Relay Destination Settings

Relay Destination

This view offers parameters for configuring profiles, which define where logging ought to be transferred/streamed to. However, this section requires parameter External Relaying (see section Basic Setup) to be set to yes in order to become active. For creating a new relay destination, click the + icon and enter a name for the destination.

ParameterDescription
Connection Type

This menu provides different types for the destination connection:

  • Active SSL connect by destination  – if an external system requests logs actively via SSL.
  • Stream SSL to passive destination  – for std. secure streaming from CC box to external system via SSL
  • Stream plaintext to passive destination  – for streaming without SSL connection (standard syslog stream)
Local SSL Port

(Only available in Advanced View mode) This menu defines the port that will be used for establishing the SSL connection between CC box and external system. The available standard port range reaches from 5244 (default) up to 5253. If required, you may enter a custom port by simply ticking the checkbox Other.

Make sure to use a port higher than 1024.
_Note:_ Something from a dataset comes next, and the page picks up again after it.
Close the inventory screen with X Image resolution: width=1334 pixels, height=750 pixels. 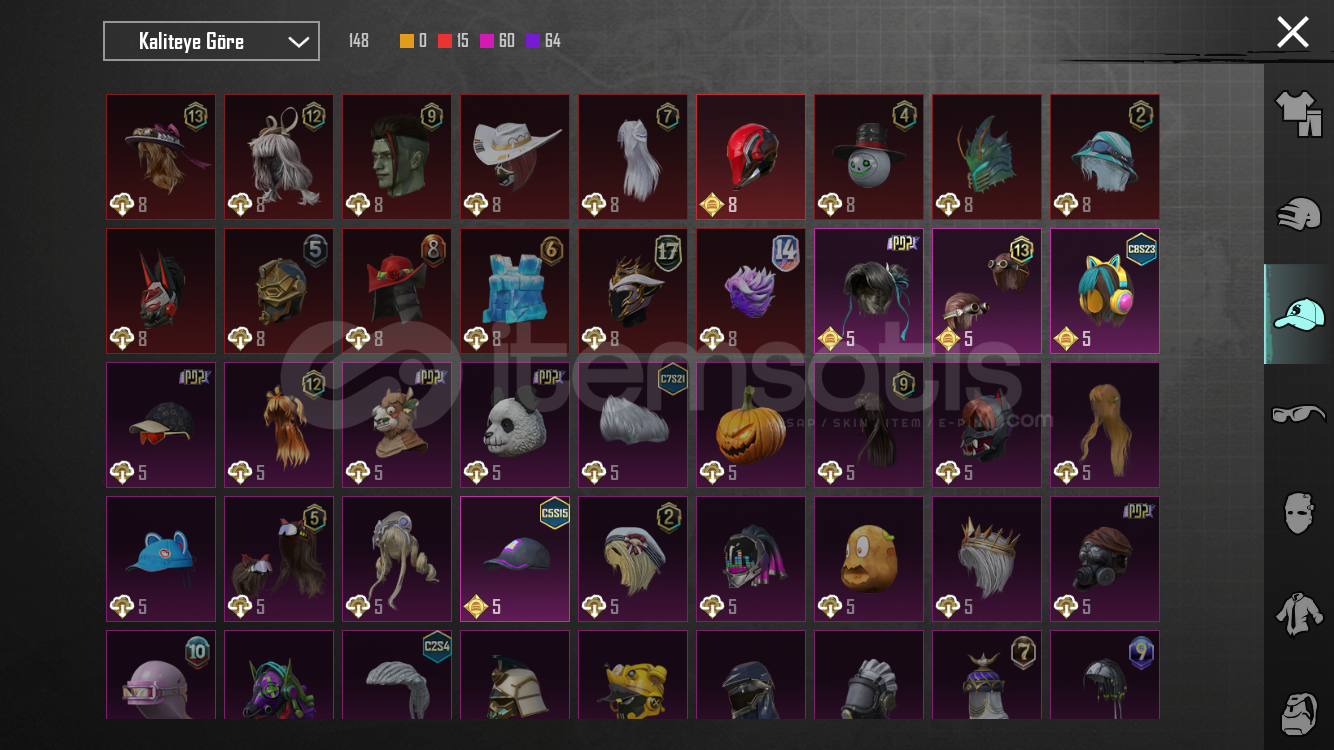tap(1293, 32)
Destination SSL CertificateThis certificate is used when selecting Active SSL connect by destination as Connection Type. It holds the certificate of the connecting remote SSL client. This line consists of two buttons: Show for displaying the current SSL certificate, and Ex/Import for certificate transfer purpose.
Stream to Destination Setup
ParameterDescription

Destination IP

This parameter is only available when Stream plaintext to passive destination is selected as Connection Type. It allows you to enter the explicit IP address of the log host.

Destination Port

This parameter is only available when Stream plaintext to passive destination is selected as Connection Type. It holds the port that will be used on the log host when connecting.

Transmission Mode

This parameter is only available when Stream plaintext to passive destination is selected as Connection Type. It allows you to choose the transmission protocol (TCP (default) or UDP). When selecting a SSL-capable destination type this parameter is implicitly set to TCP.

Destination SSL Certificate

This certificate is used when Stream SSL to passive destination is selected as Connection Type. It holds the SSL certificate of the destination server. This line consists of two buttons: Show for displaying the current SSL certificate, and Ex/Import for certificate transfer purpose.

Destination SSL IP

This parameter is only available when Stream plaintext to passive destination is selected as Connection Type. It is used for entering the IP address of the external system the outgoing SSL tunnel should connect to.

Destination SSL Port

This parameter is only available when Stream plaintext to passive destination is selected as Connection Type. It is used for entering the port on the external system the outgoing SSL tunnel should connect to.

Loopback SSL Port

This parameter is only available when Stream plaintext to passive destination is selected as Connection Type and defines the to-be-used port for the loopback interface. The available standard port range spans the ports 5244 (default) up to 5253. If required, you may enter a custom port by simply ticking the checkbox Other.

Make sure to use a port higher than 1024.

Sender IP

(Only available in Advanced View mode) Depending on your policy routing you may need an explicit sender IP address for streaming log files. If so, this address ought to be entered here.

Data Tag Policy
ParameterDescription

Keep Structural Info

The default setting no removes the structural information from streamed messages. When set to yes the structure information as originally sent to the CC Syslog is preserved. In other words: <range>/<cluster>/<box>/<filename>:<message> becomes <filename>:<message>.